Especiais da Jornada de Literatura 2001:

 


Cowboys e índios

“O cataclisma aconteceu, estamos entre ruínas... Não há, agora, nenhuma estrada suave para o futuro, mas nós damos a volta ou pulamos os obstáculos. Temos de viver, não importa quantos mundos tenham caído,” anuncia D.H. Lawrence no parágrafo de abertura de O Amante de Lady Chaterley, remetendo, através da tragédia pessoal de Constance e Clifford Chaterley, a todo o horror da I Guerra Mundial. Embora a cada dia, em todo planeta, mundos pessoais desabem pelos mais diversos motivos (profissionais, econômicos, afetivos), há muito tempo o fim do mundo como um todo tem sido anunciado a repetidos intervalos.
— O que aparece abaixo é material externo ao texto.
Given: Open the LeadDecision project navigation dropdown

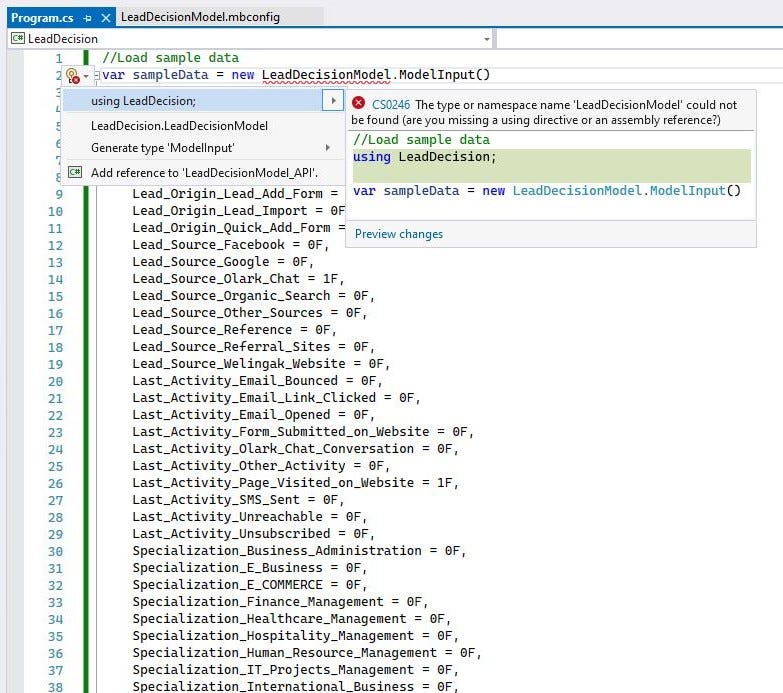Looking at the screenshot, I should coord(486,39).
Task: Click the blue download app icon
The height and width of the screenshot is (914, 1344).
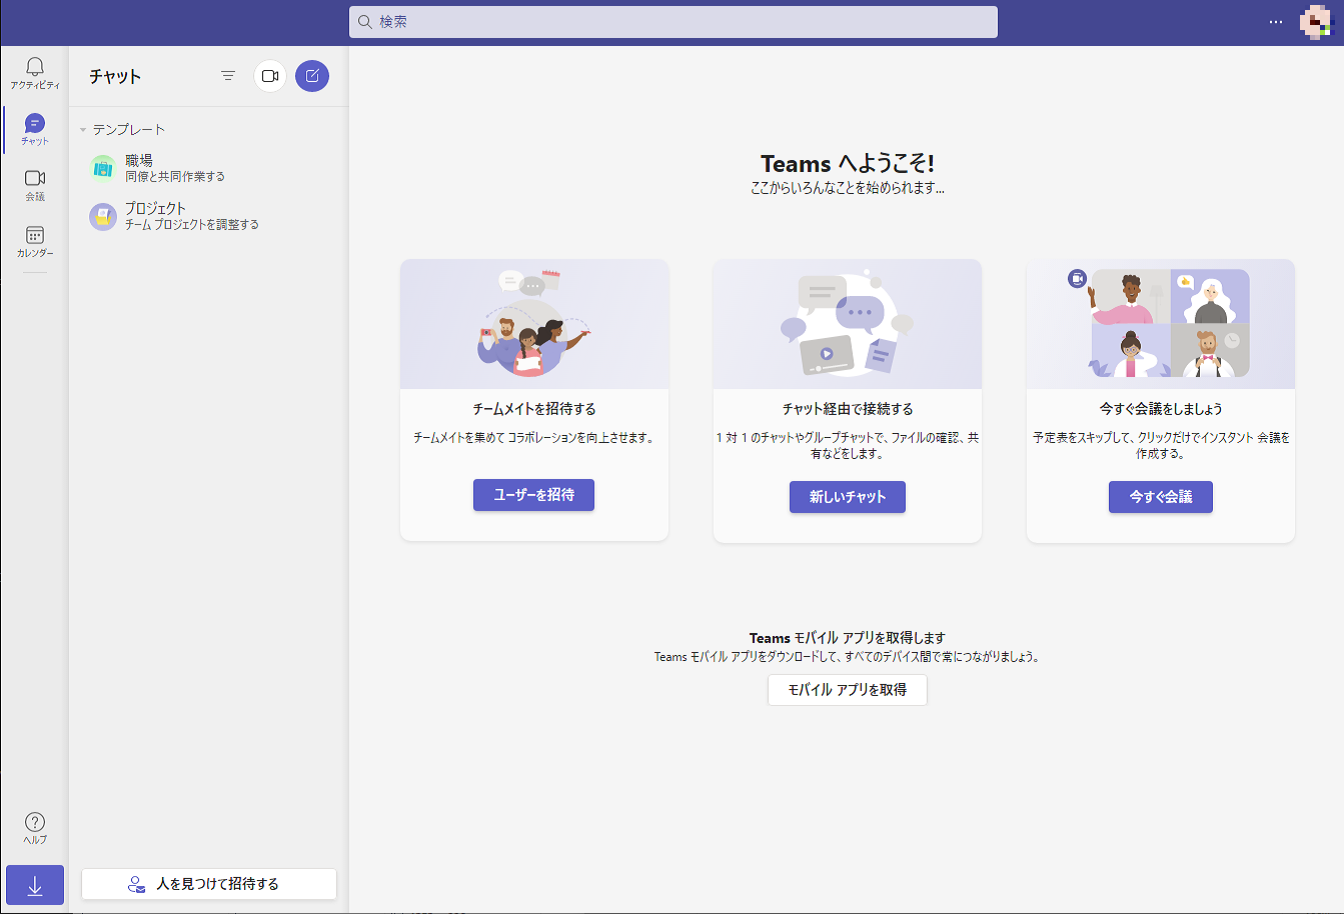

Na verdade, temos sido ciclicamente induzidos pelos acontecimentos históricos a repensar o futuro do planeta. Raramente o fazemos com o apuro devido. Foi assim no século XX com o cogumelo atômico de Hiroshima. Quando o muro de Berlim desabou sob uma aparente pressão do clamor mundial, na verdade sua queda se configurou muito mais como um ícone da derrocada do mundo socialista e, na visão ocidental ortodoxa, no fim do “perigo vermelho”. Em 11 de setembro de 2001, outro mundo acabou quando os Boeings se chocaram contra os edifícios do World Trade Center. Houve um tempo em que ríamos dos megavilões e seus intentos apocalípticos retratados na fantasia cinematográfica das aventuras de James Bond. Hoje, o governo Bush nos empurra Osama bin Laden como esse improvável personagem. Só que essa brincadeira de cowboys e índios não tem mais graça faz tempo. A questão é saber quando os Estados Unidos aceitarão a realidade, o fato de que eles são vulneráveis como qualquer país do mundo, e começarão a dialogar como mais um membro de comunidade internacional e não como mandatários supremos dos destinos do planeta.